If that's indeed the case, then what do you suppose they think of Franklin D. Roosevelt, Harry Truman or the other progressives who successfully governed America through its best times by convincing the people to take bold "radical" steps, believing the role of government needed to be based on doing the greatest good for the greatest number of its citizens?

Sanders' cry for "Medicare for All" isn't any more radical than was Harry Truman's call for universal health care way back in 1946. Nor is the call by the likes of Fox News' favorite villain, U.S. Rep. Alexandria Ocasio-Cortez, for a more humane and liberal immigration system any more leftist than Truman's belief that America could prosper by allowing more immigrants in the country, especially refugees were being mistreated by repressive governments after World War II.

But, during Truman's day, like now, Republicans and southern conservative Democrats didn't want Jews, Italians and others from southern and eastern Europe tainting white America. Nor, of course, did they want Mexicans. (Fortunately, he and even his Republican successor, Dwight Eisenhower, saw to it that refugees did get into the country.)

In early 1952, after Truman had declared he wouldn't run again, he gave a talk in which he predicted that the Republican Party would play the "socialist card."

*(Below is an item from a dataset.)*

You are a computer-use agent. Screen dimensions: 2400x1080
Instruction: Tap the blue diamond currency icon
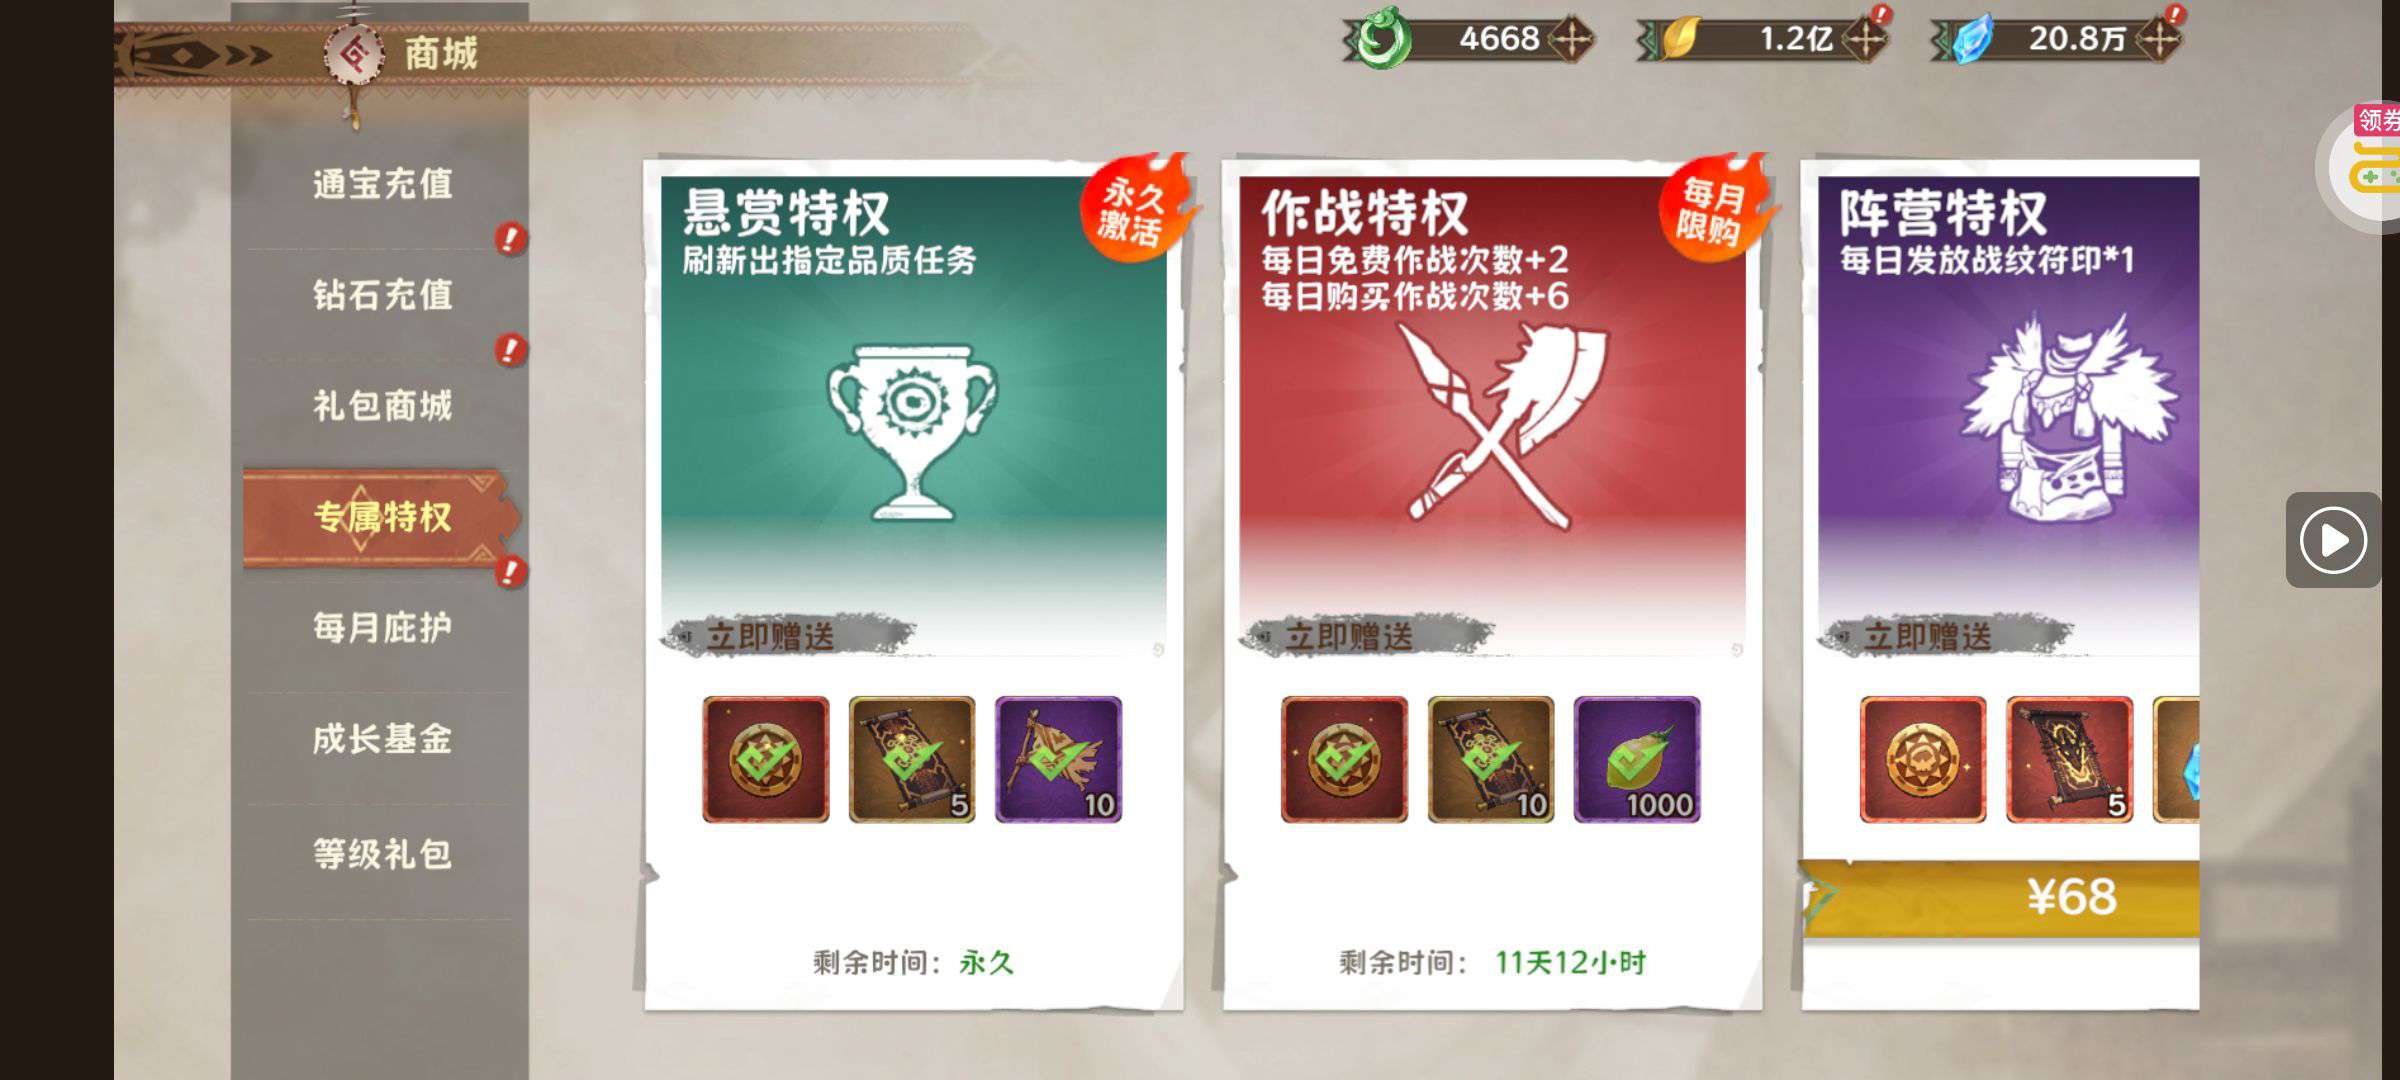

In his book, "The Gifted Generation," David Goldfield quotes from the president's Jefferson-Jackson Day talk:

"They will go to the people and say 'Did you see that Social Security check you received the other day — you thought that was good for you, didn't you? That's just too bad! That's nothing in the world but socialism. Did you see that flood-control dam the government is building over there for the protection of your property? Sorry — that's awful socialism! That new hospital that they are building is socialism. Price supports, more socialism for farmers! Minimum-wage laws? Socialism for labor! Socialism is bad for you, my friend. Everybody knows that."

"And here you are," Truman continued, "with your new car and your home and better opportunities for the kids and a television set — you are just surrounded by socialism!"

The GOP did prevail in that '52 election, but even under Eisenhower government was operated to do things for the people that they and the private sector couldn't do for themselves. Labor and management were on level playing fields. The middle class grew. The Kennedy and even the Nixon years saw government acting more as a partner than some evil institution.

That all came to an end during the Ronald Reagan years when government was vilified. Politicians — even some Democrats — pandered to the rich, and the income gap grew by leaps and bounds thanks to a cult-like belief in "trickle-down" economics. The playing field suddenly favored the few over the many.

Today's Democratic "left" wants to change this nonsense that has left America in the hands of the privileged few by returning to the days when politicians like Roosevelt and Truman captured the steadfast support of the working people.

At the very least, the party should be embracing its disparate factions, if only to showcase the ideas and plans to make government work for the many. Would Medicare for All be opposed by Americans with private insurance? Perhaps if Democrats debated and fully explained the concept instead of dismissing it as some wacko idea, maybe not.

These aren't crazy ideas any more today than they were years ago when working people knew who was on their side.

Unfortunately, sometimes today it's hard to figure it out.